Since the granite held up so well through all our tests, we thought we’d try the red wine one more time.  This time, we left it overnight.

Wine OvernightWine Overnight Cleaned

After approximately 12 hours we saw some real staining.  After rinsing off the sticky residue left behind by the wine, we were still left with some pretty dark stains on both sides of the granite. 

Granite Test Conclusions
So, what we’ve learned from our little test is that we seem to have chosen a pretty good type of granite for kitchen use.  The colour variation hides any darkening that comes from little spills.  Obviously we don’t plan to leave any spills on the countertops that could potentially damage them, but spills happen.  If we wipe them up fairly quickly, we shouldn’t have any problems. 

Whether it makes a difference to use sealer was pretty inconclusive, but we figure it can’t hurt to keep our granite protected. 

Have any of you found that something stained or damaged your granite countertops?  Or is there something that you’d like us to test?  Let us know!

Monday, January 11, 2010

The Final Inspection

In May 2009, with lots of excitement, we hung our fresh building permits in the windows of our new house.  We had all our plans and were ready to get started on our renovation adventure.

Today, almost 7 1/2 months later, we passed our final building inspection!

It is with just as much excitement (but with a little less energy!) that we removed the permits from our front window.  No longer does our house look like a construction site! 

While we still have lots of projects to tackle this year, it certainly feels good to know that we’ve achieved another major milestone in our renovation.


Wednesday, January 6, 2010

Media Hub

Before the drywall was installed back in September, we decided to wire every room for phone, cable and internet.  Since all the walls were open, it was a fairly easy thing to do.  What we were left with, however, was a big mess of wires in our utility room.
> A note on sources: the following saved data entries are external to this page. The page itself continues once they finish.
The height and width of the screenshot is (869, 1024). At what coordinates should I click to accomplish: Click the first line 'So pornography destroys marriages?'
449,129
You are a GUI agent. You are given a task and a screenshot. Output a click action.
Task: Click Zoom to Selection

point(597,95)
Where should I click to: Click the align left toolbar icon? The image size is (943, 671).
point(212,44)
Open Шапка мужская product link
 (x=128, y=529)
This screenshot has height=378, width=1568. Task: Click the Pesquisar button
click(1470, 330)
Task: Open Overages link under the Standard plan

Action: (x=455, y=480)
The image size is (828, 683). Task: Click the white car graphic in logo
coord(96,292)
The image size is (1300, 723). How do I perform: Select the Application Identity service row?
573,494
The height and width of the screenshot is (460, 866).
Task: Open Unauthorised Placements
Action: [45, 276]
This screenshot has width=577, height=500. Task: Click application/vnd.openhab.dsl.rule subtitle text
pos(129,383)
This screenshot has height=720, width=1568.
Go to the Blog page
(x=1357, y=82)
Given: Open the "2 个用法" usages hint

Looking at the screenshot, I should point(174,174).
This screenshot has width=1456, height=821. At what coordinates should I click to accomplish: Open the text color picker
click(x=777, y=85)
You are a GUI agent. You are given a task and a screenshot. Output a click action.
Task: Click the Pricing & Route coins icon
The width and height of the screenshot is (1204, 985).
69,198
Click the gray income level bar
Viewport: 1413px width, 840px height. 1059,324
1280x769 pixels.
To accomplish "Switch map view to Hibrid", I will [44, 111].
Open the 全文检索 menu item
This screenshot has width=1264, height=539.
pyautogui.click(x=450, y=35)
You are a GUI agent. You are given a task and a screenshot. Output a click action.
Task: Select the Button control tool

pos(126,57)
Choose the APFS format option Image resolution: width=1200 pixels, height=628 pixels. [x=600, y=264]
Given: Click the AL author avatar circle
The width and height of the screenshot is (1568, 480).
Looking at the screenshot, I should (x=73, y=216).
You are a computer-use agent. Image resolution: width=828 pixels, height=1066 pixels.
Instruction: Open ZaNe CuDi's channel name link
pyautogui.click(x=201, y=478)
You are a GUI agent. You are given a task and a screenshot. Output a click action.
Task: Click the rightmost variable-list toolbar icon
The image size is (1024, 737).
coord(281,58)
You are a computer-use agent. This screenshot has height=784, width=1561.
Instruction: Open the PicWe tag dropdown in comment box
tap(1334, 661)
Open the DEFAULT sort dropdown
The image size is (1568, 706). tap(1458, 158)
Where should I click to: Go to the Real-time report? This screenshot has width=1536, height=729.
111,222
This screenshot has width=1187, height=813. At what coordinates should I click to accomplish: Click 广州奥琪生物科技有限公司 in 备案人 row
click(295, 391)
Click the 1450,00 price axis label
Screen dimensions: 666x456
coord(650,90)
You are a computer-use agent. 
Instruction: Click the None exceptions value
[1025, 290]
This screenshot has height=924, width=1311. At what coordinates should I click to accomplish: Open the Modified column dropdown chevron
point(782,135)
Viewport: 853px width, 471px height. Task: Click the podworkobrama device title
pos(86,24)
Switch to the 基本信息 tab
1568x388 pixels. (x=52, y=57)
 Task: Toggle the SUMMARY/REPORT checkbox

To try and organize things, we decided to create a media hub below our electrical panel.  We purchased a small structured media box that we could feed (and hide) the phone and cable wires into.


With the new label maker that Dave got for Christmas, we labeled the ends of all the wires before connecting them. 

IMG_2658 IMG_2661 IMG_2663

We built a little shelf above the box to hold the modem and mounted a power bar on the wall.  Now we have a nice, neat area where all our phone, cable and internet wires are connected.


Sunday, January 3, 2010

Looking Forward

2010 shouldn’t be quite as stressful as 2009, but that doesn’t mean that all our work is done.  We still have a long list of projects that we plan to work our way through this year:

  1. Finish installing trim on the main floor.
  2. Finish caulking and painting all trim.
  3. Stack the washer and dryer.
  4. Hook up the phone connections.
  5. Finish all the data wiring (internet, cable, etc.)
  6. Apply for a permit for a front parking pad.
  7. Paint interior doors.
  8. Order glass for basement shower.
  9. Install kitchen backsplash.
  10. Deal with the garage.
  11. Build a fence in the backyard.
  12. Landscape the front garden.
  13. Build a deck.
  14. Refinish the front door.
  15. Install closet systems in the bedrooms.
  16. Purchase a dining room table and chairs.
  17. Figure out storage/display solution for living room.
  18. Hang artwork.
  19. Purchase a dining room chandelier.
  20. Finish cold storage room.

As you can see, there is still a lot of work to complete.  We may not get to everything, but we’ll do our best.

Not wanting to waste any time, we got straight to work on New Year’s Day, stacking our new washer and dryer.  They’re pretty large and a bit overwhelming in the space, but at least we gain some more floor space in our utility room by stacking them.


So far 2010 is off to a pretty good start.  We’ll post a little later this week about the other project we’ve tackled since the start of the new year – dealing with the phone, cable and internet wires.